[Data listing]
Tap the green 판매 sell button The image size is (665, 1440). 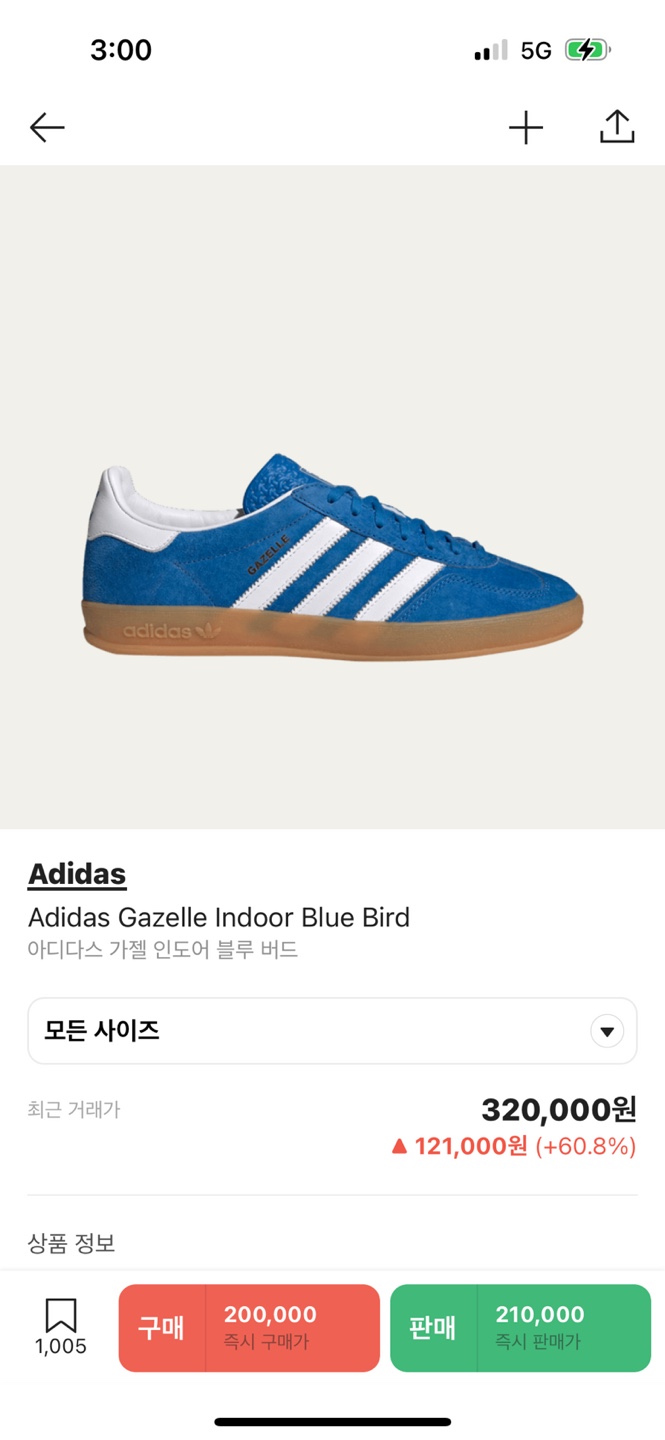tap(520, 1328)
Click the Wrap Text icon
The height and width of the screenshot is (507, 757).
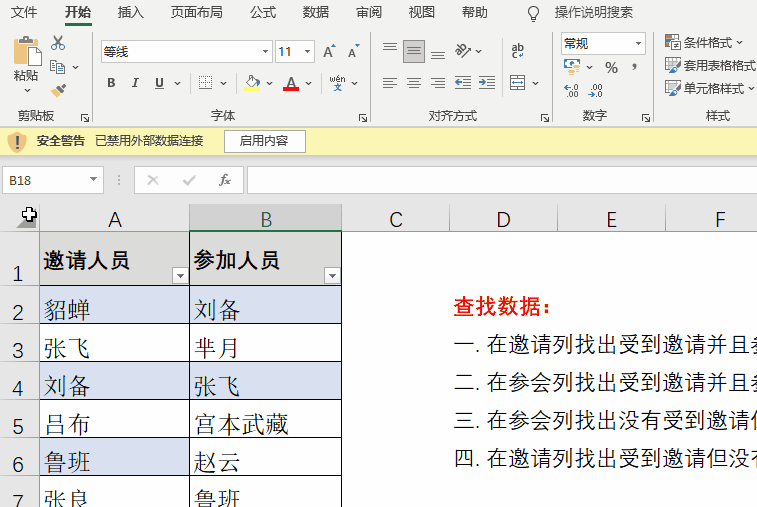(x=518, y=50)
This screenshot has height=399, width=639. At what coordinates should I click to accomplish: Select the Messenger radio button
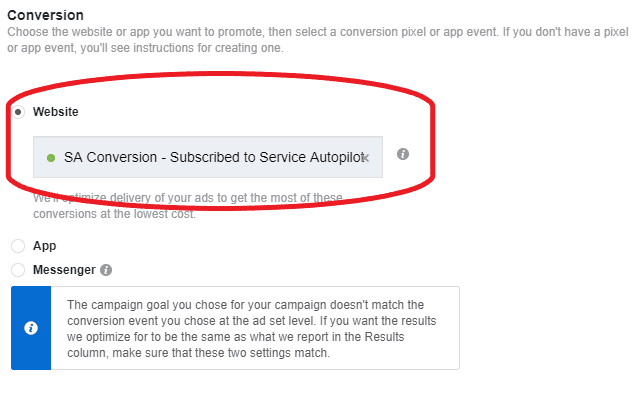pos(18,270)
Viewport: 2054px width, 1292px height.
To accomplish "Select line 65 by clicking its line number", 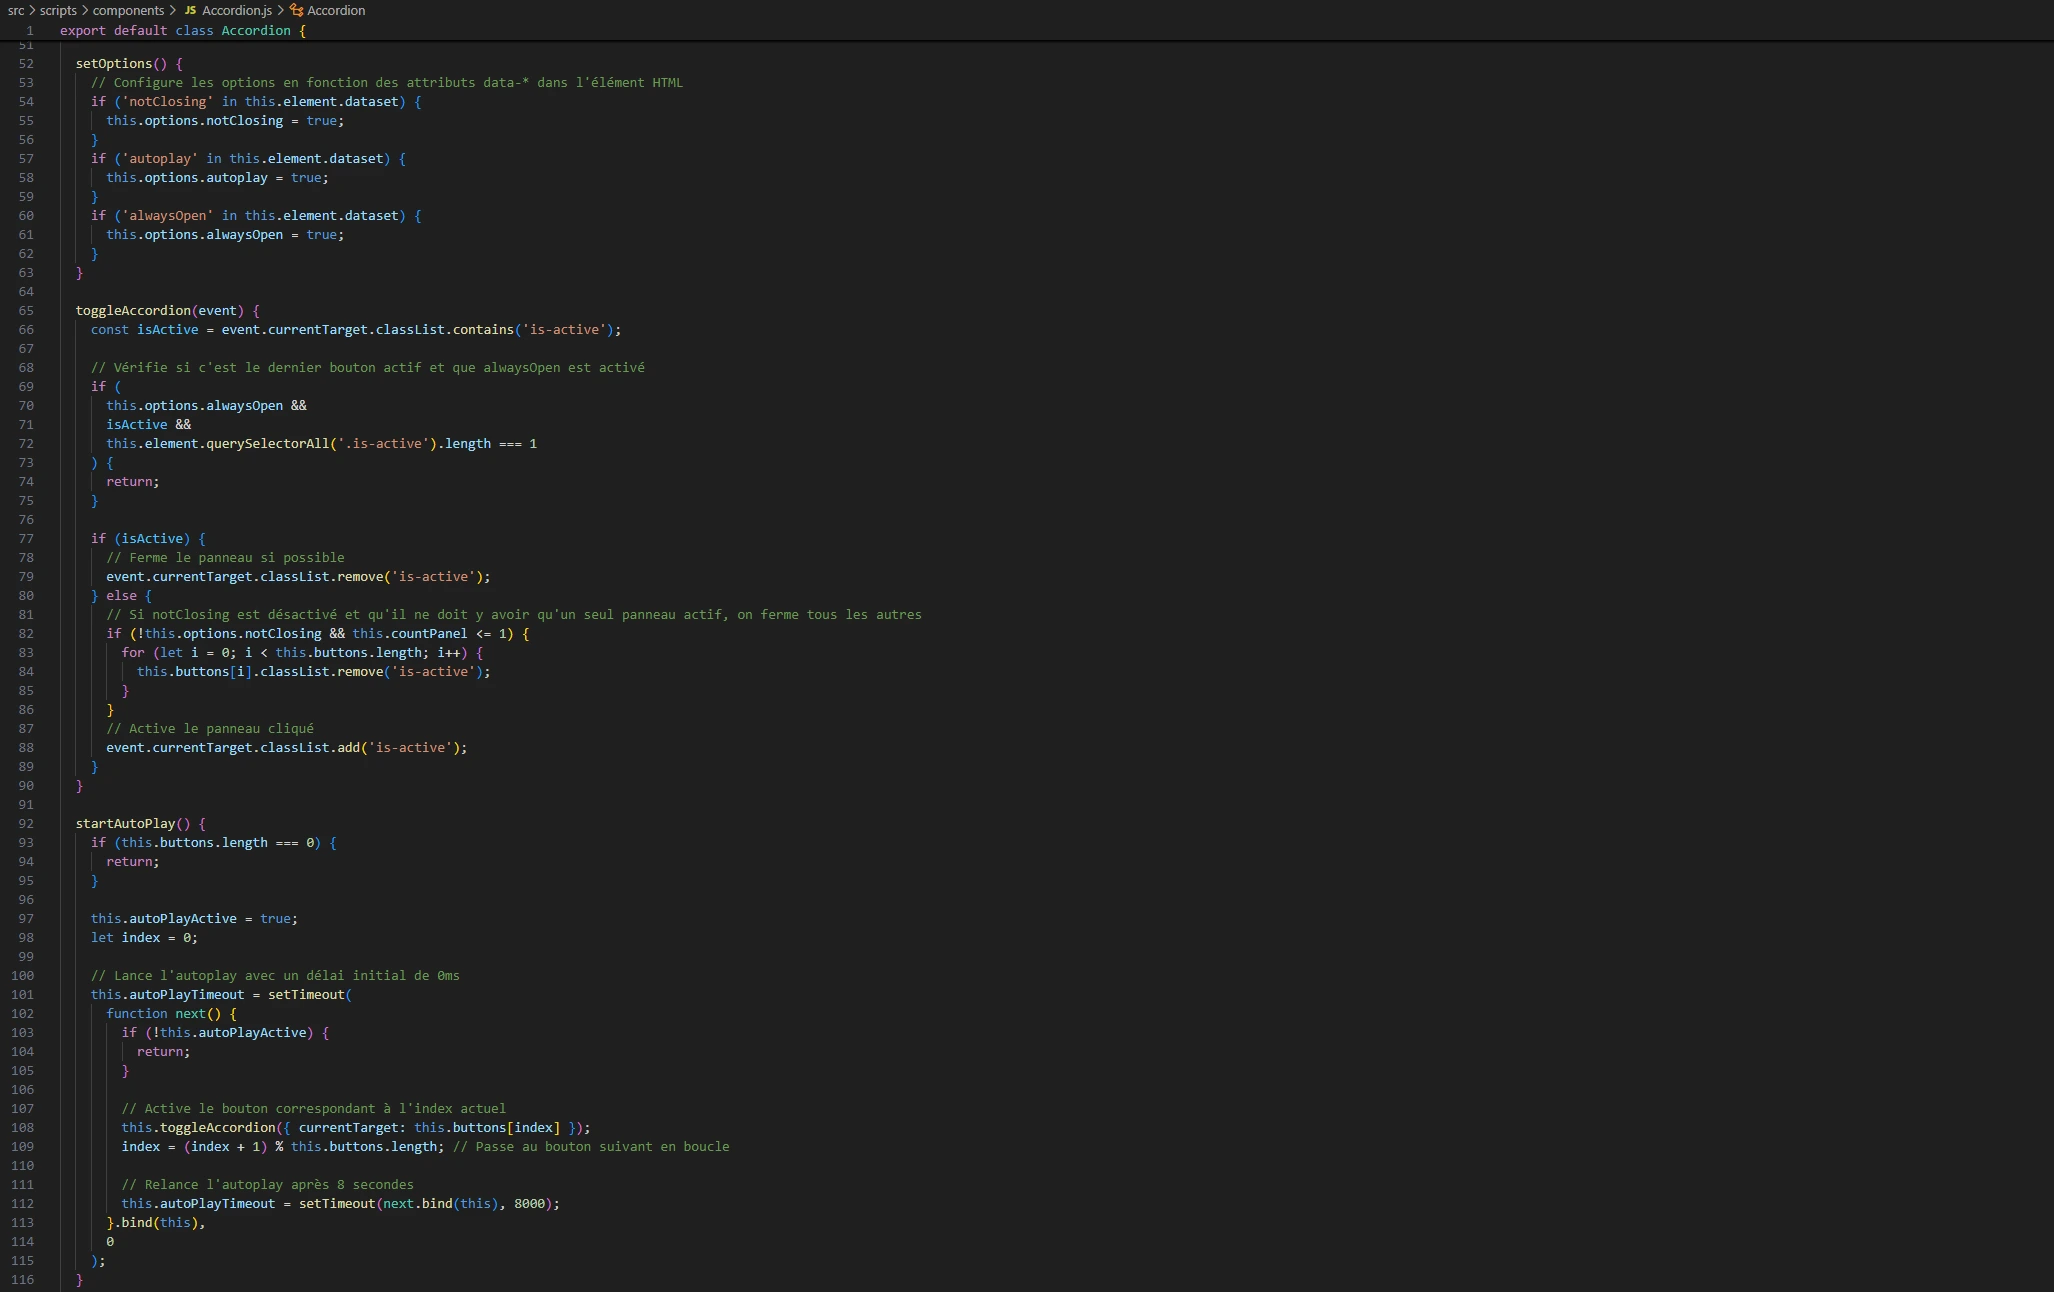I will [25, 310].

* **TASK REQUIREMENTS**:
Identify every line in the records above that contains the string "width" with its case matching, and copy each of those lines.

* **SOLVED PROBLEM**:
The height and width of the screenshot is (507, 757).
This screenshot has height=399, width=639. At what coordinates should I click to accomplish: Select the Messenger radio button
Viewport: 2054px width, 1292px height.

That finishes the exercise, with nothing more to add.